Daniulaityte Raminta, Juhascik Matthew P, Strayer Kraig E, Sizemore Ioana E, Harshbarger Kent E, Antonides Heather M, Carlson Robert R
MMWR Morb Mortal Wkly Rep. 2017 Sep 1;66(34):904-908. doi: 10.15585/mmwr.mm6634a3.
Ohio is experiencing unprecedented loss of life caused by unintentional drug overdoses (1), with illicitly manufactured fentanyl (IMF) emerging as a significant threat to public health (2,3). IMF is structurally similar to pharmaceutical fentanyl, but is produced in clandestine laboratories and includes fentanyl analogs that display wide variability in potency (2); variations in chemical composition of these drugs make detection more difficult. During 2010-2015, unintentional drug overdose deaths in Ohio increased 98%, from 1,544 to 3,050.* In Montgomery County (county seat: Dayton), one of the epicenters of the opioid epidemic in the state, unintentional drug overdose deaths increased 40% in 1 year, from 249 in 2015 to 349 in 2016 (estimated unadjusted mortality rate = 57.7 per 100,000) (4). IMFs have not been part of routine toxicology testing at the coroner's offices and other types of medical and criminal justice settings across the country (2,3). Thus, data on IMF test results in the current outbreak have been limited. The Wright State University and the Montgomery County Coroner's Office/Miami Valley Regional Crime Laboratory (MCCO/MVRCL) collaborated on a National Institutes of Health study of fentanyl analogs and metabolites and other drugs identified in 281 unintentional overdose fatalities in 24 Ohio counties during January-February 2017. Approximately 90% of all decedents tested positive for fentanyl, 48% for acryl fentanyl, 31% for furanyl fentanyl, and 8% for carfentanil. Pharmaceutical opioids were identified in 23% of cases, and heroin in 6%, with higher proportions of heroin-related deaths in Appalachian counties. The majority of decedents tested positive for more than one type of fentanyl. Evidence suggests the growing role of IMFs, and the declining presence of heroin and pharmaceutical opioids in unintentional overdose fatalities, compared with 2014-2016 data from Ohio and other states (3-5). There is a need to include testing for IMFs as part of standard toxicology panels for biological specimens used in the medical, substance abuse treatment, and criminal justice settings.

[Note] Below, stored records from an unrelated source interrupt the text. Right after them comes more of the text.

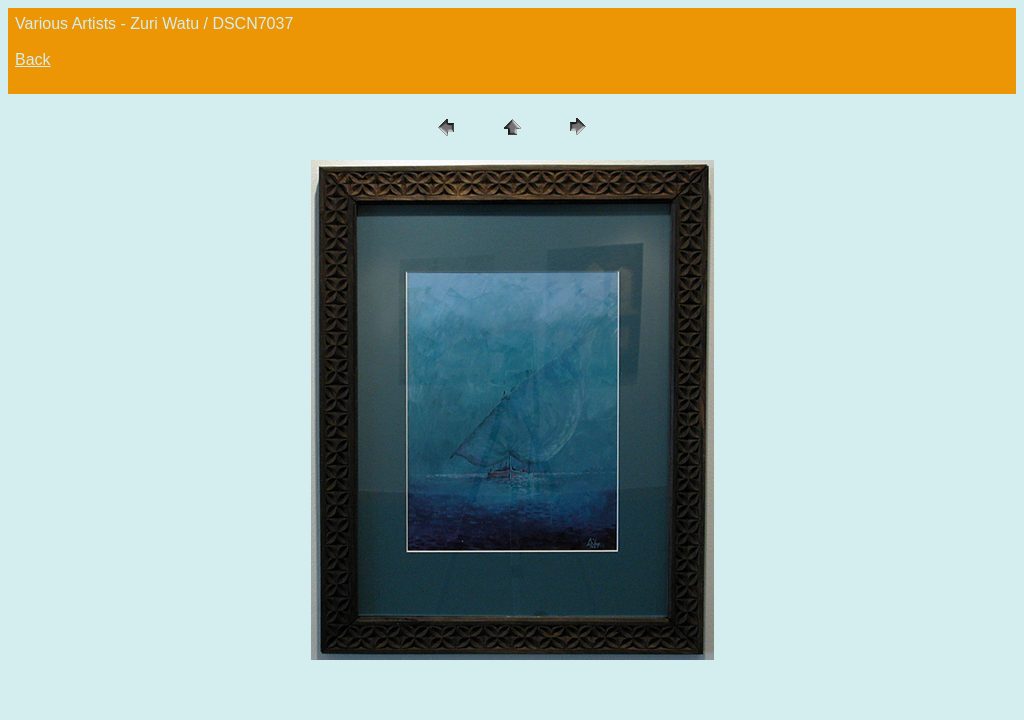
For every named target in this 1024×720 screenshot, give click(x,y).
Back (33, 59)
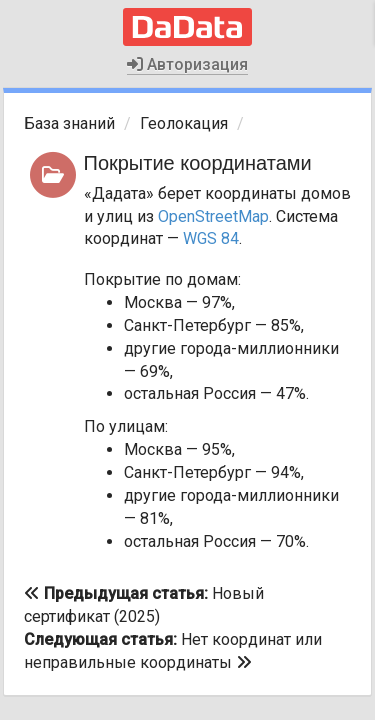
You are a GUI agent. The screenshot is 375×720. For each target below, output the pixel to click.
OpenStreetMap (213, 216)
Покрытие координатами (198, 163)
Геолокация (184, 123)
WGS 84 (211, 238)
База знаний (69, 123)
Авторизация (187, 64)
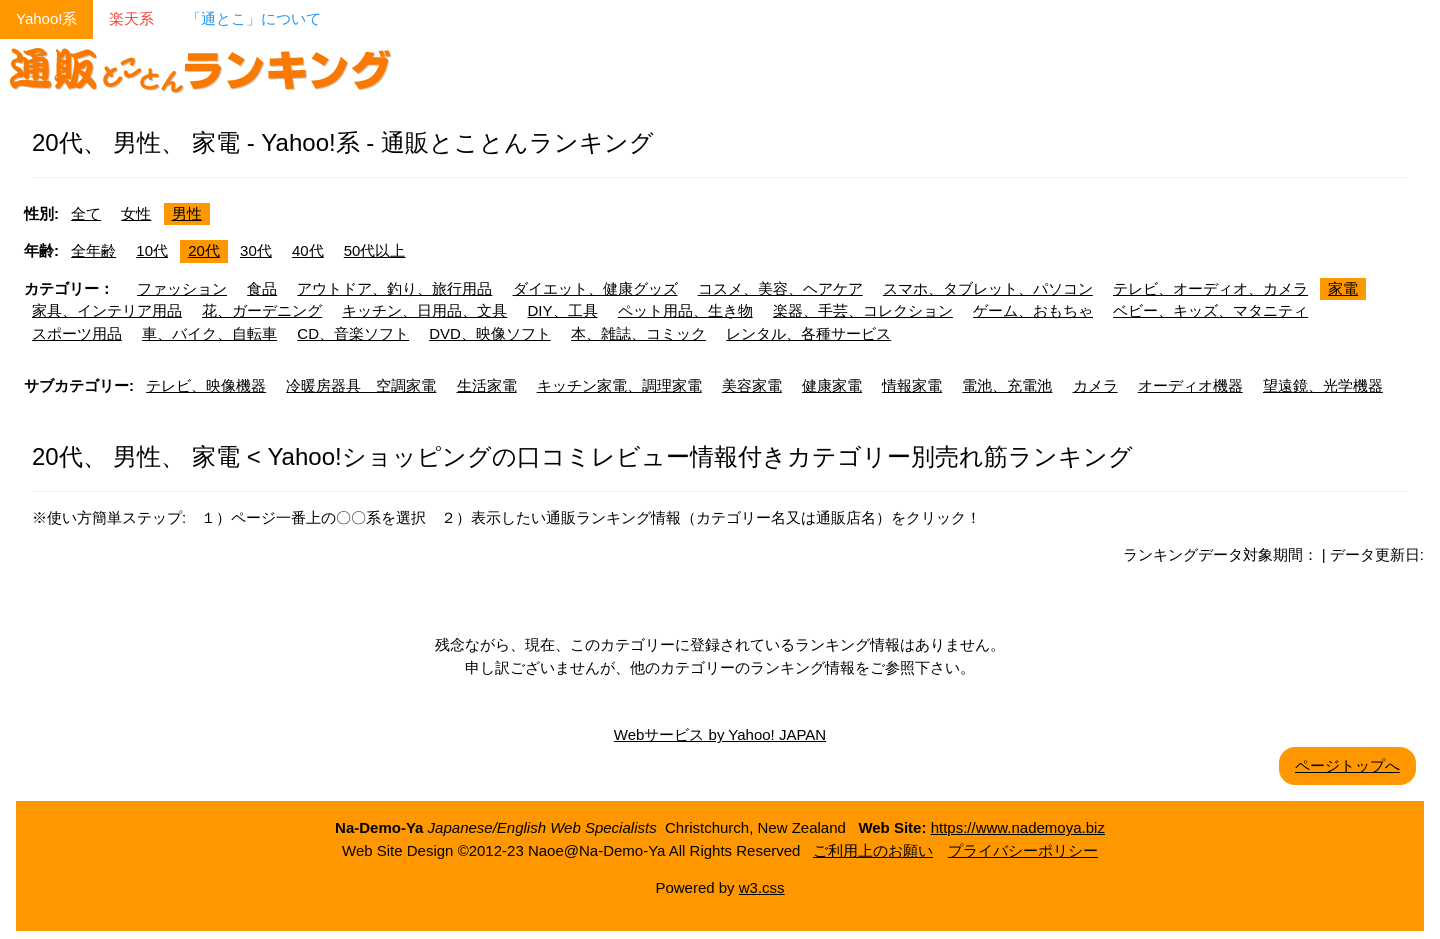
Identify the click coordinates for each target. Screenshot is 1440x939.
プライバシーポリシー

俄亥俄州正经历着由意外药物过量导致的前所未有的生命损失(1),非法制造的芬太尼(IMF)成为对公众健康的重大威胁(2,3)。IMF在结构上与药用芬太尼相似,但在秘密实验室生产,且包括效力差异很大的芬太尼类似物(2);这些药物化学成分的差异使检测更加困难。在2010 - 2015年期间,俄亥俄州意外药物过量死亡人数增加了98%,从1544人增至3050人。*在该州阿片类药物流行的中心之一蒙哥马利县(县府:代顿),意外药物过量死亡人数在1年中增加了40%,从2015年的249人增至2016年的349人(估计未经调整的死亡率 = 每10万人57.7人)(4)。在全国范围内,IMF尚未成为验尸官办公室以及其他类型医疗和刑事司法机构常规毒理学检测的一部分(2,3)。因此,当前疫情中IMF检测结果的数据有限。赖特州立大学与蒙哥马利县验尸官办公室/迈阿密谷地区犯罪实验室(MCCO/MVRCL)合作开展了一项美国国立卫生研究院的研究,对2017年1月至2月期间俄亥俄州24个县281例意外过量死亡案例中鉴定出的芬太尼类似物、代谢物及其他药物进行了研究。所有死者中约90%芬太尼检测呈阳性,48%丙烯酰芬太尼检测呈阳性,31%呋喃基芬太尼检测呈阳性,8%卡芬太尼检测呈阳性。23%的案例中鉴定出了药用阿片类药物,6%鉴定出了海洛因,阿巴拉契亚县与海洛因相关的死亡比例更高。大多数死者不止一种芬太尼检测呈阳性。有证据表明,与俄亥俄州及其他州2014 - 2016年的数据相比(3 - 5),IMF在意外过量死亡案例中的作用日益增大,而海洛因和药用阿片类药物的比例在下降。有必要将IMF检测纳入医疗、药物滥用治疗及刑事司法机构使用的生物样本标准毒理学检测项目中。